The school district would not comment on why a teacher was discussing homosexuality in a ninth grade German class.
“In German class there should be no talk of being pro-Gay or homosexual topics,” Krause said.
Dakota’s mother said she believes the teacher should apologize.
“He should never have been punished,” Pope said. “He didn’t disrupt the class. He wasn’t threatening. He wasn’t hostile. He made a comment to his friend and the teacher overheard it.”
“My son knows people that are homosexual,” she said. “He’s not saying, ‘I don’t like you.’ He’s saying, ‘I’m a Christian and I believe that being that way is wrong.’”
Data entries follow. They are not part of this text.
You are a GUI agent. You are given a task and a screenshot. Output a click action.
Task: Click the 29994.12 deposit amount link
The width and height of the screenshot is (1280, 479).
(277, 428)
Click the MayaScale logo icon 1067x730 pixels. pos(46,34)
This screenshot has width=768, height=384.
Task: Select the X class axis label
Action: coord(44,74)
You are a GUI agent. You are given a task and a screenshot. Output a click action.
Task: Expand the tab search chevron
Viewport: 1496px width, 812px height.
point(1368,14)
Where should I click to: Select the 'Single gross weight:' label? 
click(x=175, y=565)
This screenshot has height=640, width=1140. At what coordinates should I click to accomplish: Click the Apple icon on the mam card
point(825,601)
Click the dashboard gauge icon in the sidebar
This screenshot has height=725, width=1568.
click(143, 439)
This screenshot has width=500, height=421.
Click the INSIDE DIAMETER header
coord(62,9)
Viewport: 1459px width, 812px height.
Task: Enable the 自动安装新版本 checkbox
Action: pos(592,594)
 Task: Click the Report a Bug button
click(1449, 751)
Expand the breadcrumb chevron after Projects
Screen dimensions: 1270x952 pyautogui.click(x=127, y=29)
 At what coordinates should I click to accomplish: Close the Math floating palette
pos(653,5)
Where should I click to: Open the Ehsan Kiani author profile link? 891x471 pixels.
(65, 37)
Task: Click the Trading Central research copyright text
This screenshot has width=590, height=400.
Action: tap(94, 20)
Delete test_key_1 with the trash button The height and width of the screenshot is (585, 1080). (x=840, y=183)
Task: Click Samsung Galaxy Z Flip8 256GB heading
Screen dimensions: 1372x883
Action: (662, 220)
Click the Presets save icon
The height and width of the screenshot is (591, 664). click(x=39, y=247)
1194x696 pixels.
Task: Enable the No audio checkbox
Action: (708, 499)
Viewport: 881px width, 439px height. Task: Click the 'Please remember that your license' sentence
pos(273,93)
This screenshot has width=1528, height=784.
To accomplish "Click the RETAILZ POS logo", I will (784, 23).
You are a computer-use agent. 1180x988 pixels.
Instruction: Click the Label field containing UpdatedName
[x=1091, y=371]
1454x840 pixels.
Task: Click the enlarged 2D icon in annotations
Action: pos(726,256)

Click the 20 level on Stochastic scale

Krause said school leaders told Dakota that in the future he should be careful when and where he talks about his opposition to homosexuality – suggesting that he talk about such matters in the hallway instead of the classroom.
He said Liberty Counsel will monitor the situation to make sure there is no future retaliation. Meantime, Pope said her son will return to the teacher’s classroom.
“I’ve told him to treat this teacher with respect,” she said. “He is your elder. He is your teacher. What his beliefs are or what they are not – outside the school is none of our business.”